Antología. Juana Inés de la Cruz

viernes, 10 de mayo de 2013

Siempre hemos vivido en el castillo

 

El terror puede adoptar distintas formas. Según los escritores que se acerquen al género, ese concepto abstracto podrá materializarse es una sucesión de escenas macabras o podrá sugerirse de un modo más sutil. Shirley Jackson, en la obra que la revista Time valoró entre las mejores de 1962, se decanta por el sabio manejo del terror psicológico, que evita el festival de vísceras y sangre, y en cambio, opta por la tensión escénica: por el conflicto dramático que enfrenta a los personajes. 

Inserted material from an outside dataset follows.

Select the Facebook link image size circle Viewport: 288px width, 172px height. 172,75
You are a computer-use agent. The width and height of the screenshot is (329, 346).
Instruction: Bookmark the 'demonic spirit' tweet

Narrado en primera persona por la adolescente Mary Catherine Blackgood, el libro acumula capas de terror y suspense como si fuera una pared varias veces pintada. La primera mano tiene un tono sombrío: nos dibuja el miedo de la joven a relacionarse con los vecinos de su pueblo, gris e insulso. La gente del colmado murmulla a sus espaldas, en la cafetería la invitan a marcharse, los niños la persiguen por la calle con tonadas burlescas. Mary Catherine, Merricat, sobrevive a este acoso recurriendo a la fantasía. Aislada en su mundo, trata de ignorar la envidia de sus vecinos; no en vano, pertenece a una familia ilustre, cuyos terrenos –cercados por una alambrada– se extienden “de la carretera al río”. La segunda capa de pintura ilustra el enclaustramiento en vida de su hermana Constance, joven delicada y hermosa. Los tonos, al principio, son cálidos como la repostería que prepara (tartas de gengibre, bizcochos al ron, pasteles), pero una mancha oscura se extiende hasta cubrir la tela del retrato: seis años atrás fue acusada del asesinato (por envenenamiento) de sus padres y tíos, y aunque fue absuelta, desde entonces le aterra salir de su casa o caminar más allá de los límites del huerto. Teme a la gente, su inquina irracional y sus prejuicios. La tercera mano que colorea el libro es gris como el vacío que trata de alimentar con su memoria el tío Julián, superviviente al crimen, pero postrado para el resto de su vida en una silla de ruedas. A él pertenece la reflexión más desgarrada de la obra, en torno a la muerte: “Es terrible ser viejo y limitarte a estar aquí sentado preguntándote cuándo va a suceder”. El cuarto y último brochazo ennegrece el lienzo hasta eclipsarlo todo. Durante seis años, sobrinas y tío mantienen una vida regulada por el mismo patrón doméstico y por idénticos pensamientos mágicos (que van desde el entierro de objetos protectores, a la mención de palabras especiales), sus fronteras las delimitan los rosales y los albaricoques; del jardín para adentro, cada cual pone freno a su angustia recurriendo a una estrategia diferente: la cocina, la fantasía o la escritura. Pero su mundo cambia de un día para otro con la llegada a Blackgood de un extraño.  

Shirley Jackson nos plantea en su escalofriante novela varios interrogantes: ¿Es el miedo real? ¿Hasta qué punto somos esclavos de la mente? ¿Por qué nos paraliza el pánico? ¿Qué razón hay detrás de que cedamos nuestra autonomía a poderes externos? ¿Es maligno, por naturaleza, el corazón humano? 

Esta novela gótica, medio de terror, medio de fantasía, cautiva de principio a fin. La aguda mirada de Merricat, corrosiva e ingenua, que tan pronto ahonda en los abismos emocionales de su hermana y de su tío como relata las divertidas excentricidades de su gato Jonás, envuelve a los lectores y los lleva, con un ritmo in crescendo (desde un punto de vista emotivo-informativo), a un final delirante. Siempre hemos vivido en el castillo se disfruta de verdad. Que nadie tema hincarle el diente al libro. Su bella cubierta no matará las expectativas de los buenos lectores.